# Aunt Sarah Info



## oneofakindcritter (Feb 10, 2015)

Does anyone have a Aunt Sarah that is not currently doing her full time winter job. I am trying to find out the dimensions and measurements, I need to order a new blower without having to go with out heat in my cabin to do so. Looking for measurements of mounting plate and holes under it. I came across the original instruction for installing and operating pamphlet and warranty card she came with. So there are allot of tiny picts in there but the blower assembly is simply a diagram with where to put each screw they included and numbered back then. It does not show how large in inches the openings are.

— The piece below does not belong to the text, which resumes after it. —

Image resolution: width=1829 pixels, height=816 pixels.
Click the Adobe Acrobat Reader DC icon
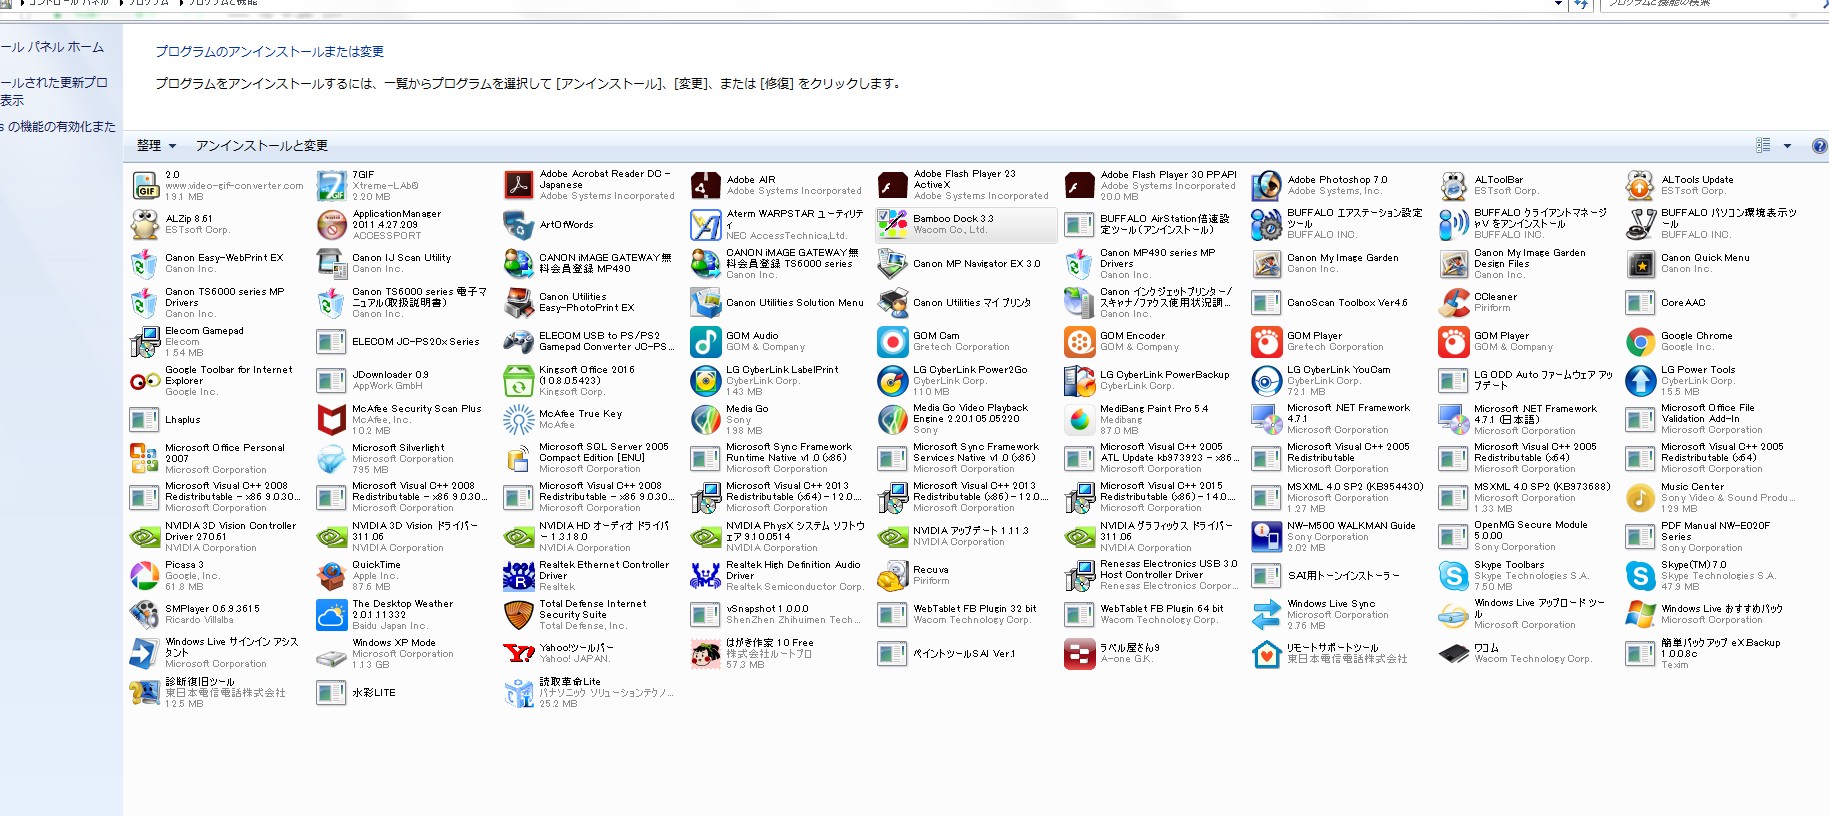(518, 186)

Can anyone help, who's Aunty isn't so hot right now..


----------



## begreen (Feb 10, 2015)

Start a conversation with KDMAN that should send him an email. 
https://www.hearth.com/talk/threads/wake-up-aunt-sarah-im-cold.131801/


----------



## oneofakindcritter (Feb 14, 2015)

begreen said:


> Start a conversation with KDMAN that should send him an email.
> https://www.hearth.com/talk/threads/wake-up-aunt-sarah-im-cold.131801/


done no resp as of yet


----------



## begreen (Feb 15, 2015)

Maybe this post was meant for you:
https://www.hearth.com/talk/threads/e-k-ind-wood-stove.127272/#post-1899509


----------